Personal Care Services at risk under budget cuts
Posted January 18, 2010
Updated January 19, 2010
Raleigh, N.C. — The state Department of Health and Human Services is being sued by the Association for Home and Hospice Care of North Carolina over its move to cut or eliminate Personal Care Services for some needy patients.
Through PCS, elderly or disabled people are provided assistance in their homes. The assistance includes help with bathing, dressing, meal preparation and cleaning. The idea is to keep people in their homes and out of institutions.
Juanita Branch is among the patients who benefits from PCS. The 75-year-old has diabetes, is hearing impaired, legally blind in one eye, and is a below-the-knee amputee.
Branch's daughter, Lillie Mason, says everyone benefits from PCS.
“It's only with the (PCS) health care that we've been able to go out to our jobs everyday,” she said.
Branch receives 56 hours a month of PCS. She needs help with meals, medicines and shots. But based on the state's new PCS formula, her hours will be cut by more than 26 percent, according her home care agency.
The new formula for determining PCS need takes away the in-person component, according to AHHC, which represents over 700 home care and hospice agencies statewide.
"It's based on paper only. It's not set based on an in-home assessment. Nobody from the state has laid eyes on any client,” said Tracy Colvard, AHHC’s director of government relations.
Under the former PCS formula, a registered nurse would directly observe the ability of a person to perform activities and then determine how much help a person needed.
AHHC says the new mathematical formula, which eliminates some home management tasks, will cause “the vast majority of PCS recipients (to) have their hours of service substantially reduced, without receiving an in-person assessment of needs.”
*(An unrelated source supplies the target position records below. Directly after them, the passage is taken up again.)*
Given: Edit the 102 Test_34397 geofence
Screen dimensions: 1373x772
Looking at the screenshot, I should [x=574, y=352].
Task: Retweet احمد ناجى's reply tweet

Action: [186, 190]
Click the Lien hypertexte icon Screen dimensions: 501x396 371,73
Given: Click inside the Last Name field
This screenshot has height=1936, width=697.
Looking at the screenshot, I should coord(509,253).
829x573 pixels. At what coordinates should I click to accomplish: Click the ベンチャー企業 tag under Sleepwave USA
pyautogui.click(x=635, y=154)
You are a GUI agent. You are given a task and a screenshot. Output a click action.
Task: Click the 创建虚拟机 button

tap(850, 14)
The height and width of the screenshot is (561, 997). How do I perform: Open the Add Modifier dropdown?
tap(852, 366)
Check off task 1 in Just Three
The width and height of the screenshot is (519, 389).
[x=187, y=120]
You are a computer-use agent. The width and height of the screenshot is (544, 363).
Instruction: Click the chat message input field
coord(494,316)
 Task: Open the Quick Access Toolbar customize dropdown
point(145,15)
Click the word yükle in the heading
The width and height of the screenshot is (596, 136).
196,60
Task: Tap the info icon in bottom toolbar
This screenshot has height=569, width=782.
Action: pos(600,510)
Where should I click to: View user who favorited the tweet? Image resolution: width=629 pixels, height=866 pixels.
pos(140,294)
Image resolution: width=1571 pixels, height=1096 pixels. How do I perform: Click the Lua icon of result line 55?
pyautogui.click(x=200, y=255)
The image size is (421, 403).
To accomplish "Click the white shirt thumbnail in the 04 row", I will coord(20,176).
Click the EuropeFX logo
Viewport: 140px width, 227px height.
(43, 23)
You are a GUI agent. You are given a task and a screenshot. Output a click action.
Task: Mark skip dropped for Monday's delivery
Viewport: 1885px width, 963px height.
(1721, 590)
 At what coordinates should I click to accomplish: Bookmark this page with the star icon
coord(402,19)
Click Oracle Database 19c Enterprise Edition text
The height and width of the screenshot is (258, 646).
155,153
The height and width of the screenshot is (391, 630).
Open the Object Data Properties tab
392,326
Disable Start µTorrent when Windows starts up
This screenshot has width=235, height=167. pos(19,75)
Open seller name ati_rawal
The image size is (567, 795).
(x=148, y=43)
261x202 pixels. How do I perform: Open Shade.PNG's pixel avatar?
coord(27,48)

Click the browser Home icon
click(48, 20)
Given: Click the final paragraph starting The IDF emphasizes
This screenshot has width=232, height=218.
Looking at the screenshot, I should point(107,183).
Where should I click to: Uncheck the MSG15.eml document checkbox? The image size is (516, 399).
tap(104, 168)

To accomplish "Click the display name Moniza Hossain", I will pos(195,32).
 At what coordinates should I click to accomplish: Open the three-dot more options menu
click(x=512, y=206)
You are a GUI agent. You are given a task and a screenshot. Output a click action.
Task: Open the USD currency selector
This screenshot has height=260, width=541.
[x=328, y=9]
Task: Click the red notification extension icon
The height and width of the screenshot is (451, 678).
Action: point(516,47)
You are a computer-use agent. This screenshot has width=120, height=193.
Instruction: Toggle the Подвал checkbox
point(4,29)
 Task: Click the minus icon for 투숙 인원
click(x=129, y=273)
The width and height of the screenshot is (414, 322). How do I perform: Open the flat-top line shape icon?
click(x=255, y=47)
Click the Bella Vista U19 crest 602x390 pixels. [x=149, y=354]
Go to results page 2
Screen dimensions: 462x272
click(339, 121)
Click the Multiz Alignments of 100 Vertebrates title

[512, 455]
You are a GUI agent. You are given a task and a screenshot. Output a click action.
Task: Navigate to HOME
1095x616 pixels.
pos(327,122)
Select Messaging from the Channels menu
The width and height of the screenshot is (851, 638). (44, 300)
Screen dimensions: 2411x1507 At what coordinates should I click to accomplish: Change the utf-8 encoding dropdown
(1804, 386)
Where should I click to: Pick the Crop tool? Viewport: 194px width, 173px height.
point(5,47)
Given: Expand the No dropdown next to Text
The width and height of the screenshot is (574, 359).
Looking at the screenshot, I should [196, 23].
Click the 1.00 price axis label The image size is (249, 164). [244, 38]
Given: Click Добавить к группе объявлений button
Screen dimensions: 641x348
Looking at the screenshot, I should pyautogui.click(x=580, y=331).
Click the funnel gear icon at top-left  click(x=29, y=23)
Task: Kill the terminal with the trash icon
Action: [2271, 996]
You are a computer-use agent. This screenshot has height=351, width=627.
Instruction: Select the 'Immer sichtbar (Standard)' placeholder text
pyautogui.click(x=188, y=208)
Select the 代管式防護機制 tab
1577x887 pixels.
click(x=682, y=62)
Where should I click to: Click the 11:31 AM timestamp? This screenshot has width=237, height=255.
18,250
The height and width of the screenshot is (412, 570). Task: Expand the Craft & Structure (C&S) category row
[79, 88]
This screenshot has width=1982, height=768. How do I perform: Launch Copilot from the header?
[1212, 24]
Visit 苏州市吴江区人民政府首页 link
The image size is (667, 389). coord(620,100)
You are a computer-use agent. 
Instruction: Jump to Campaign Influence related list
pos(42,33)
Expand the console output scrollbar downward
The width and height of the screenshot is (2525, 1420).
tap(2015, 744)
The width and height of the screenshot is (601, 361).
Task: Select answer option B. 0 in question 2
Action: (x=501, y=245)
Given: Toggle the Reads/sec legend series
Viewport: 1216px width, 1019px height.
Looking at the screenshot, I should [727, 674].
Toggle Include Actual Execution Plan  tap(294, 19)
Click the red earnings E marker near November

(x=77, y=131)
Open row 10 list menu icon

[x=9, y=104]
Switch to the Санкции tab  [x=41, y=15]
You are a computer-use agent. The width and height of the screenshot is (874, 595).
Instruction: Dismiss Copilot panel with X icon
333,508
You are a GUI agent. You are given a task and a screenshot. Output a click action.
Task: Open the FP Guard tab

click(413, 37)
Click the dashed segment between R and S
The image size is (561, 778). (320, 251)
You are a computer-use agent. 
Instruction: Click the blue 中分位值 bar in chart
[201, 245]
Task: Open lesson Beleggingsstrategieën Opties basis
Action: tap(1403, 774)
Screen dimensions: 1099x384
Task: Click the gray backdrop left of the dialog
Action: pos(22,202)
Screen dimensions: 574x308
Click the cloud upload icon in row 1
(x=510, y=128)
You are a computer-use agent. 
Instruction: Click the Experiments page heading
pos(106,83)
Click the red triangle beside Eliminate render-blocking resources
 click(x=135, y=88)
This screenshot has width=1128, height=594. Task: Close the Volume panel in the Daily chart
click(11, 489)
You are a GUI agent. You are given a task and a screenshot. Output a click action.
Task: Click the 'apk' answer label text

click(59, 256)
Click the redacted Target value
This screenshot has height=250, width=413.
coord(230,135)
AHHC says the change is designed to reduce services since DHHS is required to cut almost $1.5 billion from its budget this year. Some of the cuts will come from the Division of Medical Assistance, which operates under DHHS and reimburses PCS providers for services to patients enrolled in the Medicaid program.
In a recent letter to members of the General Assembly, DHHS Secretary Lanier Cansler wrote that the budget cuts are "among the most difficult efforts I have ever attempted. Every decision we make at DHHS impacts a provider or consumer in some way.”
According to the AHHC, the state's new formula will impact 37,600 people statewide. The agency estimates roughly 10,000 patients will no longer qualify for PCS.
A judge will determine Wednesday if a temporary restraining order against DHHS should be extended. The restraining order has prevented DHHS from implementing its changes to PCS.